Integral generalized equivariant cohomologies of weighted Grassmann orbifolds

TL;DR

This paper defines weighted Grassmann orbifolds, explores their topological invariants, and computes their equivariant cohomology, K-theory, and cobordism rings, providing new tools for understanding their geometric and algebraic structures.

Contribution

It introduces weighted Grassmann orbifolds, analyzes their cell structures and singularities, and computes their equivariant cohomology, K-theory, and cobordism rings with various coefficients.

Findings

Weighted Grassmann orbifolds have invariant q-cell structures.

The integral cohomology of these orbifolds can be torsion-free under certain conditions.

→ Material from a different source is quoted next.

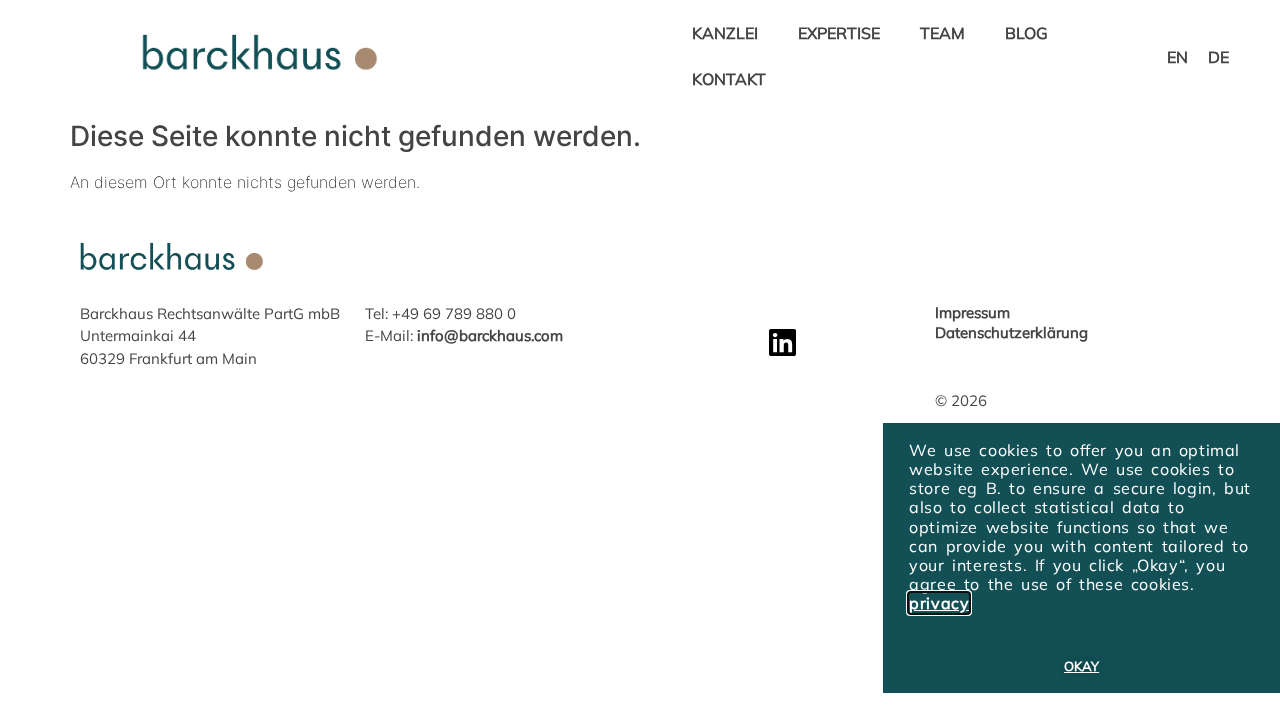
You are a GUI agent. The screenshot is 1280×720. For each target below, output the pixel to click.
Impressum (972, 312)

Explicit formulas for structure constants in equivariant cohomology are provided.

Abstract

We introduce a new definition of weighted Grassmann orbifolds. We study their several invariant $q$-cell structures and the orbifold singularities on these $q$-cells. We discuss when the integral cohomology of a weighted Grassmann orbifold has no $p$-torsion. We compute the equivariant $K$-theory ring of weighted Grassmann orbifolds with rational coefficients. We introduce divisive weighted Grassmann orbifolds and show that they have invariant cell structures. We calculate the equivariant cohomology ring, equivariant $K$-theory ring and equivariant cobordism ring of a divisive weighted Grassmann orbifold with integer coefficients. We discuss how to compute the weighted structure constants for the integral equivariant cohomology ring of a divisive weighted Grassmann orbifold.